» PROBLEM TO SOLVE: Copy the data. Keep every character as given.
(MATERIAL FOR THIS EXERCISE begins)
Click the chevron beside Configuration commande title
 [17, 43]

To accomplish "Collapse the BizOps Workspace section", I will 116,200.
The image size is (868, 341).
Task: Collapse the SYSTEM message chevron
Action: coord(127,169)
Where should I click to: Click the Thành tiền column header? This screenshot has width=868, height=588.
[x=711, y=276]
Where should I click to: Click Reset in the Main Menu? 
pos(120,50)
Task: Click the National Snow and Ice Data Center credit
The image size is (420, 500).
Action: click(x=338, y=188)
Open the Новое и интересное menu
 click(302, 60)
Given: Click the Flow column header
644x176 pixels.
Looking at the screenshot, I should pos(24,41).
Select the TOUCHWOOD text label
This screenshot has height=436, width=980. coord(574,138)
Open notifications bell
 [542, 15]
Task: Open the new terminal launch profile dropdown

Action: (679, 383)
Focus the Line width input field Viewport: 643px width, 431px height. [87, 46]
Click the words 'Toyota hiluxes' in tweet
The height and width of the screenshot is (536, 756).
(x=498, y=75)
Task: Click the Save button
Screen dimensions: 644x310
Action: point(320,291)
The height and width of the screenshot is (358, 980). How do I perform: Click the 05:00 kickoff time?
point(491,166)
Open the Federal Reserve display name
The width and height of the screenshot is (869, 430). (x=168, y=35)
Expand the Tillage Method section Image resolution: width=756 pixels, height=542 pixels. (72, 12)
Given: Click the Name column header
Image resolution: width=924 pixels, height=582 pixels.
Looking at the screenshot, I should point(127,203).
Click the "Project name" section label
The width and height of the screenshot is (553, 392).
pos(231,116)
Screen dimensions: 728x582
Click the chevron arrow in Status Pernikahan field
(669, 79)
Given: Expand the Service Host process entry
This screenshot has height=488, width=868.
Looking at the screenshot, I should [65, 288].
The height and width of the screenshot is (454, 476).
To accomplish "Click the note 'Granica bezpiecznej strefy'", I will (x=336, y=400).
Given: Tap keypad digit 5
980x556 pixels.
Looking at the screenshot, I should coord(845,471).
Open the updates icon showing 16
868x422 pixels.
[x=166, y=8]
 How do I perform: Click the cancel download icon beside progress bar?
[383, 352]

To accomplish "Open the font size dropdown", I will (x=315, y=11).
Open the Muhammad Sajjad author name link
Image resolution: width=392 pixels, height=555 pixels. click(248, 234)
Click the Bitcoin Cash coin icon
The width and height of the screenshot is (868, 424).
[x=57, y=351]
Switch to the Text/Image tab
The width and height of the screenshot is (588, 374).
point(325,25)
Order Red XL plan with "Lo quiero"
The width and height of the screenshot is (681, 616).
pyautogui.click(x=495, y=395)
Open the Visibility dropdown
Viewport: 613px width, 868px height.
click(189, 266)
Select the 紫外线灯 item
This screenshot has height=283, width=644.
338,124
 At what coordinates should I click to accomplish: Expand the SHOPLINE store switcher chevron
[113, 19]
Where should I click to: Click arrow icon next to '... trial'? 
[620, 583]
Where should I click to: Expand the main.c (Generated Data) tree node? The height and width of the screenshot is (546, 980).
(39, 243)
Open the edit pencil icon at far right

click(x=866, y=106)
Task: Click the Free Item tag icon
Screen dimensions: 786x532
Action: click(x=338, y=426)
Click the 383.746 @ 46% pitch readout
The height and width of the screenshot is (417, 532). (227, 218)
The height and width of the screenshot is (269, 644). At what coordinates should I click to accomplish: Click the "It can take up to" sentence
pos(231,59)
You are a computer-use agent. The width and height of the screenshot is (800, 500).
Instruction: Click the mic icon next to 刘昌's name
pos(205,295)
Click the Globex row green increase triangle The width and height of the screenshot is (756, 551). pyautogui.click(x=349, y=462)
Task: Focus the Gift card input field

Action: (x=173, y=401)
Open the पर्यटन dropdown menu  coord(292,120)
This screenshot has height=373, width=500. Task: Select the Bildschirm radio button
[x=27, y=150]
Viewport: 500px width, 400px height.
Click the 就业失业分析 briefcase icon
(MATERIAL FOR THIS EXERCISE ends)
» TASK SOLUTION:
Click the chevron beside Configuration commande title
 [17, 43]

To accomplish "Collapse the BizOps Workspace section", I will 116,200.
The image size is (868, 341).
Task: Collapse the SYSTEM message chevron
Action: coord(127,169)
Where should I click to: Click the Thành tiền column header? This screenshot has width=868, height=588.
[x=711, y=276]
Where should I click to: Click Reset in the Main Menu? 
pos(120,50)
Task: Click the National Snow and Ice Data Center credit
The image size is (420, 500).
Action: click(x=338, y=188)
Open the Новое и интересное menu
 click(302, 60)
Given: Click the Flow column header
644x176 pixels.
Looking at the screenshot, I should pos(24,41).
Select the TOUCHWOOD text label
This screenshot has height=436, width=980. coord(574,138)
Open notifications bell
 [542, 15]
Task: Open the new terminal launch profile dropdown

Action: (679, 383)
Focus the Line width input field Viewport: 643px width, 431px height. [87, 46]
Click the words 'Toyota hiluxes' in tweet
The height and width of the screenshot is (536, 756).
(x=498, y=75)
Task: Click the Save button
Screen dimensions: 644x310
Action: point(320,291)
The height and width of the screenshot is (358, 980). How do I perform: Click the 05:00 kickoff time?
point(491,166)
Open the Federal Reserve display name
The width and height of the screenshot is (869, 430). (x=168, y=35)
Expand the Tillage Method section Image resolution: width=756 pixels, height=542 pixels. (72, 12)
Given: Click the Name column header
Image resolution: width=924 pixels, height=582 pixels.
Looking at the screenshot, I should point(127,203).
Click the "Project name" section label
The width and height of the screenshot is (553, 392).
pos(231,116)
Screen dimensions: 728x582
Click the chevron arrow in Status Pernikahan field
(669, 79)
Given: Expand the Service Host process entry
This screenshot has height=488, width=868.
Looking at the screenshot, I should [65, 288].
The height and width of the screenshot is (454, 476).
To accomplish "Click the note 'Granica bezpiecznej strefy'", I will (x=336, y=400).
Given: Tap keypad digit 5
980x556 pixels.
Looking at the screenshot, I should coord(845,471).
Open the updates icon showing 16
868x422 pixels.
[x=166, y=8]
 How do I perform: Click the cancel download icon beside progress bar?
[383, 352]

To accomplish "Open the font size dropdown", I will (x=315, y=11).
Open the Muhammad Sajjad author name link
Image resolution: width=392 pixels, height=555 pixels. click(248, 234)
Click the Bitcoin Cash coin icon
The width and height of the screenshot is (868, 424).
[x=57, y=351]
Switch to the Text/Image tab
The width and height of the screenshot is (588, 374).
point(325,25)
Order Red XL plan with "Lo quiero"
The width and height of the screenshot is (681, 616).
pyautogui.click(x=495, y=395)
Open the Visibility dropdown
Viewport: 613px width, 868px height.
click(189, 266)
Select the 紫外线灯 item
This screenshot has height=283, width=644.
338,124
 At what coordinates should I click to accomplish: Expand the SHOPLINE store switcher chevron
[113, 19]
Where should I click to: Click arrow icon next to '... trial'? 
[620, 583]
Where should I click to: Expand the main.c (Generated Data) tree node? The height and width of the screenshot is (546, 980).
(39, 243)
Open the edit pencil icon at far right

click(x=866, y=106)
Task: Click the Free Item tag icon
Screen dimensions: 786x532
Action: click(x=338, y=426)
Click the 383.746 @ 46% pitch readout
The height and width of the screenshot is (417, 532). (227, 218)
The height and width of the screenshot is (269, 644). At what coordinates should I click to accomplish: Click the "It can take up to" sentence
pos(231,59)
You are a computer-use agent. The width and height of the screenshot is (800, 500).
Instruction: Click the mic icon next to 刘昌's name
pos(205,295)
Click the Globex row green increase triangle The width and height of the screenshot is (756, 551). pyautogui.click(x=349, y=462)
Task: Focus the Gift card input field

Action: (x=173, y=401)
Open the पर्यटन dropdown menu  coord(292,120)
This screenshot has height=373, width=500. Task: Select the Bildschirm radio button
[x=27, y=150]
Viewport: 500px width, 400px height.
Click the 就业失业分析 briefcase icon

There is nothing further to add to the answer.